Все это в одну секунду пронеслось в его голове, пока еще не сошла эта улыбка с жирного, когда-то красивого лица. Но улыбка потухла, на лице сперва выразилось большое недоумение и ужас потом, и она валялась уже в росистой траве, и железная рука страшно давила ей шею. Она хрипела, царапалась, извивалась всем толстым телом своим, но его руки не отпускали ее, и в глаза ей смотрело лицо, искаженное ненавистью. И лицо ее посинело, язык — огромный, чугунный — вывалился наружу, за фальшивые, блестящие золотом зубы, и все тело разом обмякло. Он холодно посмотрел в это отталкивающее, синее лицо, сломал одну серьгу — тоненькая проволочка сухо хрупнула под пальцами, — потом другую, рассеянно погладил пушистые соболя и равнодушно отбросил мех в кусты: он только стеснит его. Затем он приподнял тяжелое тело, оттащил его на несколько шагов в сторону, в густой орешник, и задумался: что-то надо сделать еще… «Ах да, собачонка…» — вспомнил он не сразу.
Собачонка сидела тут же под кустиком и, глядя на него испуганными, слезящимися глазами, вся дрожала мелкой дрожью. Он шагнул к ней — она боязливо прижалась к земле. Он взял ее за шиворот и одним размахом ударил о толстый пень. Собачонка даже и пискнуть не успела и жалким комочком упала на землю, и с влажного носика ее, похожего на черную пуговку, закапала густая алая кровь…
XXXIX
СТИХИ ВАНИ
Понурившись, он пошел к Кенигсварту. Встречных уже не было: курортщики уже кушали по своим отелям и пансионам. Над пахучей землей зароились уже звезды. Где-то в ущелье ухал и дико хохотал филин, точно издеваясь над кем-то. И свежо так пахло травой, лесом, ночью — совсем как там, дома, над Окшей… Что делал бы он там в этот час? Вероятно, гулял бы над рекой и думал бы свои мирные думы о тихой жизни в Подвязье, о работе, о… Сердце его вдруг облилось чем-то горячим и мучительно заболело: и ее, и ее не пощадили звери! О, за страдания таких вот девушек многих и многих заставил он заплатить жизнью, но — разве этим что поправишь, разве этим вернешь то свое милое, ясное счастье, нежной зорькой сиявшее над всей его жизнью? И… разве они, звери, виноваты? Разве не все сделано было, чтобы довести их до бешенства? Драгоценные соболя до полу, собачонка жареного цыпленка не жрет, в каждом ухе состояние, на которое целая семья прожила бы долгие годы… А эта война, война, будь она миллионы раз проклята!.. Враги его и те, и эти. И те, и эти посмеялись над ним… Он стиснул зубы, чтобы сдержать стон гнева, стыда и невыносимой боли. Он вообще старался никогда о ней не думать — он точно предчувствовал все вперед… — а вот теперь, в этот тихий сумеречный час не сдержался… Нет, нет, то кончено совсем, навсегда!..
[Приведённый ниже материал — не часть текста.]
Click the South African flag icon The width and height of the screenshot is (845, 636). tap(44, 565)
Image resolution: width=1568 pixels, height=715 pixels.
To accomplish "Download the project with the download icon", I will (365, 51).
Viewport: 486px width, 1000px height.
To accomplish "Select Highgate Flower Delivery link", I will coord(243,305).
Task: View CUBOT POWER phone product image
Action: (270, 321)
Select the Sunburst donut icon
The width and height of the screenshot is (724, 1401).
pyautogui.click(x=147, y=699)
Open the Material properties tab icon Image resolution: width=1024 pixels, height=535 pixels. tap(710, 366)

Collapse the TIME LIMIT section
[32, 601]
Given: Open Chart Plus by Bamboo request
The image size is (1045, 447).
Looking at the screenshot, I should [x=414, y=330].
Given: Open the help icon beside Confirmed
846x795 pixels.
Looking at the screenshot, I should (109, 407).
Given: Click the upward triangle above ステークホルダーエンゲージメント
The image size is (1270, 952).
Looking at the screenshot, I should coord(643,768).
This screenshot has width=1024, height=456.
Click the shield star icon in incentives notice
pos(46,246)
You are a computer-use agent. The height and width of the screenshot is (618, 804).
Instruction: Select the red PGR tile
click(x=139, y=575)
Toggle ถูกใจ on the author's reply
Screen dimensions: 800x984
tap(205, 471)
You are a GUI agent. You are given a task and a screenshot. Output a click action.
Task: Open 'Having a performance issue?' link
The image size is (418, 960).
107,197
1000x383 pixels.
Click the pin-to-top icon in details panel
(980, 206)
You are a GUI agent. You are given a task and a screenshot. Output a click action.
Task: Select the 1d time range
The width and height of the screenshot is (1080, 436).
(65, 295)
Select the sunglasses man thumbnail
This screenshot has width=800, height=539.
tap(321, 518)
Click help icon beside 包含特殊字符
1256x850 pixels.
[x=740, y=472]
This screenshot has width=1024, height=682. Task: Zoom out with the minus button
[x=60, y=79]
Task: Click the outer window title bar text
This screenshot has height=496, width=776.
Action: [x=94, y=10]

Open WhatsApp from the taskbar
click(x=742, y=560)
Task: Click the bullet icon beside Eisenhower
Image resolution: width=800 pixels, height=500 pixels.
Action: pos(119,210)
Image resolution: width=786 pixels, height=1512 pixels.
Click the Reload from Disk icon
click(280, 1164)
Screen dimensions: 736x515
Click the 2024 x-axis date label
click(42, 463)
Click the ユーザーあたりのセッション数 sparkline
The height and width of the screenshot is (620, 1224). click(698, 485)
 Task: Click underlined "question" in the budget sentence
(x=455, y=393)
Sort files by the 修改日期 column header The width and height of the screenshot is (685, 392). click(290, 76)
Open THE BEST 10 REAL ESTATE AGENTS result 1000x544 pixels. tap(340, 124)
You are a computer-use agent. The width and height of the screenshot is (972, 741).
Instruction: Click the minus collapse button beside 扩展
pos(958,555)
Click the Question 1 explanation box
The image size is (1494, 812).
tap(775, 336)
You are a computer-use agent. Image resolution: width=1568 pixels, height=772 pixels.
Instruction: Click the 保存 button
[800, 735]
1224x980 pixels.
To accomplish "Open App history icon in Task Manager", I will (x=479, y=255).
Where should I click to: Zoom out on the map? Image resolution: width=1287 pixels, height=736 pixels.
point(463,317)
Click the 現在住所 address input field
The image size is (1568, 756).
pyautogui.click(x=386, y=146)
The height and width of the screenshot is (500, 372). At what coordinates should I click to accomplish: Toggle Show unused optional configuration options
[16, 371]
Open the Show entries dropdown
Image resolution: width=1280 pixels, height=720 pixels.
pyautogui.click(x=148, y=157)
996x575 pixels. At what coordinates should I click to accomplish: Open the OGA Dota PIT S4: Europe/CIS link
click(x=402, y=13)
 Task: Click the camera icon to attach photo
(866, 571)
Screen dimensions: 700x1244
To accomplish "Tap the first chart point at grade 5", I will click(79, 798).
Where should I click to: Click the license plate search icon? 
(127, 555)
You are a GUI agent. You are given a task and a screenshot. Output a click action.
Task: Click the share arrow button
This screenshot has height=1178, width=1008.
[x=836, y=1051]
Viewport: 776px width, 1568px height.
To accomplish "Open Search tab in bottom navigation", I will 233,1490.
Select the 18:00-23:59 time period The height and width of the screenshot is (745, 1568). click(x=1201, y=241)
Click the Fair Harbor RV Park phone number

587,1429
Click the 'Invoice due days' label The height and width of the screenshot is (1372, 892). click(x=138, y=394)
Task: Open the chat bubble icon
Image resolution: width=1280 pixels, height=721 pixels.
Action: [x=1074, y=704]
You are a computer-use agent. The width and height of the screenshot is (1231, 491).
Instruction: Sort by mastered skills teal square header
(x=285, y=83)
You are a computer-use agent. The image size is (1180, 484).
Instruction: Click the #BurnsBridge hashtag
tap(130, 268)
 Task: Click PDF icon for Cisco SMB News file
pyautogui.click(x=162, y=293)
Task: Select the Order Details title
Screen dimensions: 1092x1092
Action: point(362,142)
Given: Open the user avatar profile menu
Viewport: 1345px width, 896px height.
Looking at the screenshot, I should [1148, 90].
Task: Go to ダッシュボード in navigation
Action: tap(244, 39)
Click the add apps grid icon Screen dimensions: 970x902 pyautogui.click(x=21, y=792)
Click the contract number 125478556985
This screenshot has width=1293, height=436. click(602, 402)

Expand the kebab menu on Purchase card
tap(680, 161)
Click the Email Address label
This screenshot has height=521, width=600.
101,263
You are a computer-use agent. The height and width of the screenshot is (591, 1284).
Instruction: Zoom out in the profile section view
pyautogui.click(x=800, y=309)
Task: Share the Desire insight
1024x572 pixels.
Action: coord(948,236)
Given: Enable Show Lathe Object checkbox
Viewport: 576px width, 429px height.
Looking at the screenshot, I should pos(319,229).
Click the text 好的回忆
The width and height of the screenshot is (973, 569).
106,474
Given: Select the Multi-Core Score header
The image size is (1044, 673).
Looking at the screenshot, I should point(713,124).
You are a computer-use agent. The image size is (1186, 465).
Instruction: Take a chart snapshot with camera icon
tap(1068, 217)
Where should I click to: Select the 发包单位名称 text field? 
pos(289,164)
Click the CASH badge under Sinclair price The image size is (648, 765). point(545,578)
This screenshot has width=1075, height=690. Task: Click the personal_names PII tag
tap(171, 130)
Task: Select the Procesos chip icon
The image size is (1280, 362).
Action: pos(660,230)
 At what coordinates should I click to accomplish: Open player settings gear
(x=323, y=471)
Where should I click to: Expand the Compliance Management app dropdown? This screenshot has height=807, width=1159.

Вправо на холме заблистали яркие огни какого-то ресторана среди леса. Ему захотелось есть, и он ускорил шаги. На вывеске над ярко освещенным входом стояло: Hotel «Waldheim[114]». Носовым платком он смахнул пыль с сапог, оправился и вошел в ярко освещенный зал, где за отдельными столиками кушали гости, чистые, корректные, беззаботные.
Он приказал кельнеру дать себе обед, бутылку хорошего вина и, оглядывая всех своими новыми сухими глазами, продолжал думать свое. После обеда он пойдет к баварской границе… Или лучше проехать немного поездом и перейти границу в сторону Саксонии? Чтобы избежать унизительной волокиты с визами, он никогда не обращался к властям, а шел и ехал без всякого стеснения туда, куда хотел. Так перешел он границы болгарскую, сербскую, венгерскую, австрийскую, немецкую, чешскую… Охрана границ везде была одинакова плоха: все устали, все точно утратили прежнюю веру, что охранять границы, действительно, нужно, все точно рукой махнули — везде незримо бродило это новое, темное, пьяное русское вино. Да… А затем в Дрездене или Берлине он сбудет бриллианты и уедет вдаль, за океан, в пустыни — куда, решительно все равно, только в пустыню, к диким зверям, к опасным дикарям, к ядовитым змеям, навстречу бешеным ураганам, желтой лихорадке, только прочь, прочь из этой насквозь отравленной ложью атмосферы старой блудницы Европы, захлебнувшейся в крови человеческой и все же точащей нож для дальнейших кровопролитий…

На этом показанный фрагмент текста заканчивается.